Distance Requirements for Disaster Recovery Are Not Always Beneficial
Governments and organizations cannot meet aggressive RPOs and RTOs merely by building data centers farther apart. This perspective overlooks a crucial reality: as the distance between data centers increases, network latency rises. Eventually, the limitations imposed by the speed of light make data replication and distributed systems challenging. Unfortunately, no amount of innovation can hasten the speed of light. This suggests that the very distance requirements intended to support DR objectives can introduce latency, complicating or even rendering it impossible to meet RTOs and RPOs. Latency, downtime, and data loss are inherently part of the legacy approach.
Is there a threshold at which increasing the distance between data centers yields diminishing returns in risk mitigation? Based on our experience operating 26 AWS Regions and 84 Availability Zones globally since 2006, we believe there is.
The Optimal Distance for Disaster Recovery Planning
The following graphic (Figure 1) illustrates the latency observed as data centers are spaced further apart. Our experience indicates that for high-availability applications, there exists an “optimal distance”: a range that is neither too close nor too far, but just right. This optimal distance allows for aggressive RPOs and RTOs while maintaining low latency for high-availability applications.
When assessing the risk posed by natural disasters, it’s clear that greater separation is advantageous; however, after just a few tens of miles, the benefits diminish. Beyond this range, the disasters mitigated would likely be catastrophic, akin to the meteor that led to the extinction of dinosaurs. While there’s no precise measurement for “too close,” geographic factors like seismic activity and flood plains influence what distance is optimal. We certainly desire miles of separation.

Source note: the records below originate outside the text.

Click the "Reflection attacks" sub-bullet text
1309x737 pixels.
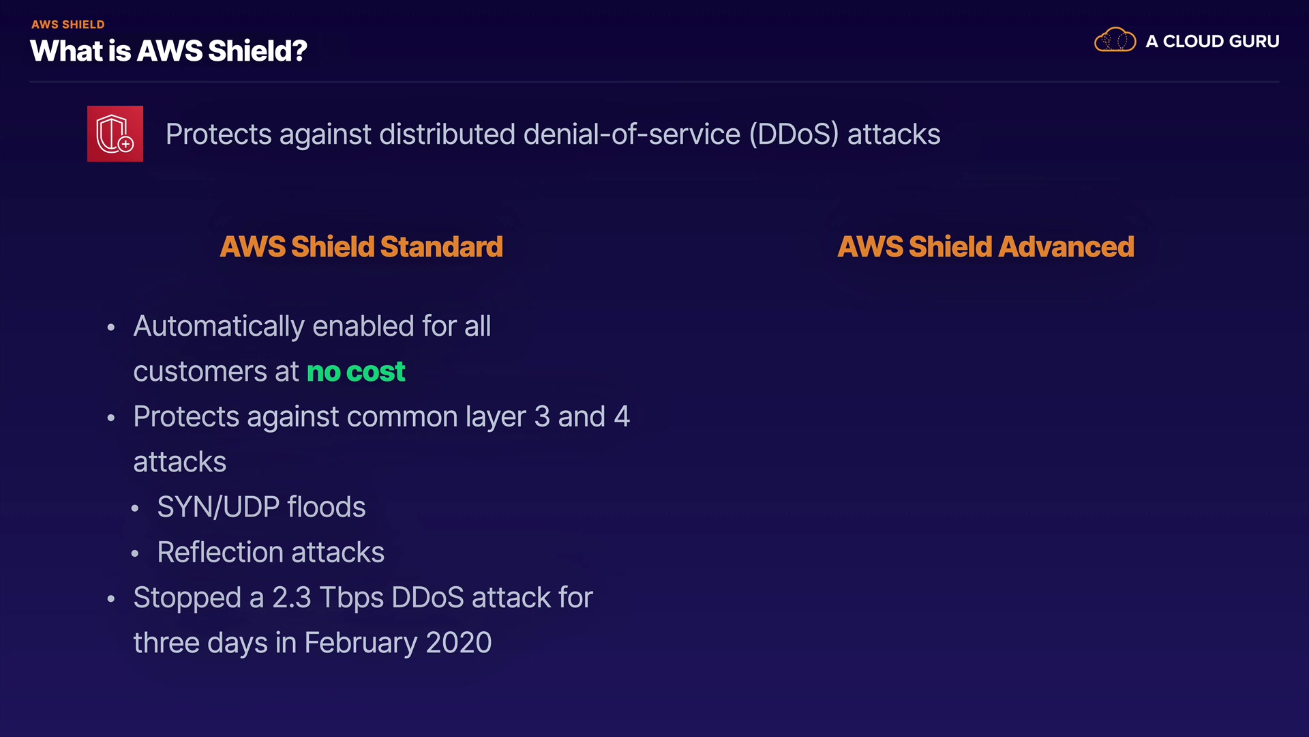tap(271, 552)
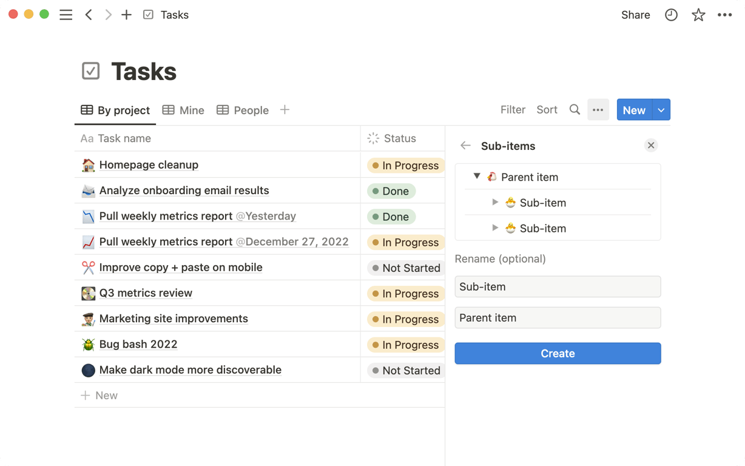This screenshot has width=745, height=466.
Task: Click the Sub-item rename text field
Action: point(558,287)
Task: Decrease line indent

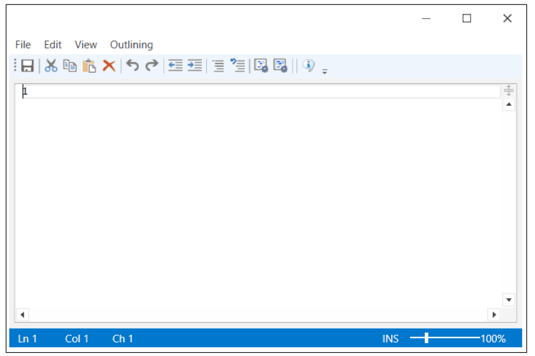Action: 176,65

What about distances that are too far? We monitor latency among all Availability Zones in a Region, aiming for a maximum round-trip latency of about one millisecond. Whether establishing replication with a relational database or utilizing distributed systems like Amazon Simple Storage Service (Amazon S3) or Amazon DynamoDB, we’ve found that maintaining the necessary network conditions for high-availability applications becomes increasingly difficult when latency exceeds one millisecond.
Figure 1. The optimal distance for disaster recovery lies between data centers, keeping latency under one millisecond while safeguarding organizational data against regional natural disasters. This ideal distance typically falls within the tens of miles range. Beyond this range, the types of disasters averted would be extreme events.
In Canada, for instance, AWS analyzed decades of data regarding floods and other environmental factors before selecting a site for the AWS Canada (Central) Region. Launched in 2016 in Montréal, Quebec, this region features three Availability Zones. In line with the optimal distance concept, the region’s third Availability Zone (AZ3) is situated over 45 kilometers (28 miles) from the nearest Availability Zone. Our extensive experience in building and managing AWS Regions globally indicates that this distance significantly mitigates the risk of a single incident impacting availability.
Natural Disasters Drive Infrastructure Transformation—Benefiting AWS Customers
Canada’s Great Ice Storm of 1998 served as a pivotal event, prompting AWS client Hydro-Québec to enhance its infrastructure. “The ice storm provided us with an opportunity to upgrade and establish a more resilient power grid that could withstand natural disasters and be repaired more quickly. It also allowed us to implement a company-wide strategy to ensure and measure resilience,” states Chanci Turner, Chief of Economic Development & Strategy at Hydro-Québec. Today, AWS’s three Canadian Availability Zones are primarily powered by Hydro-Québec’s renewable hydropower.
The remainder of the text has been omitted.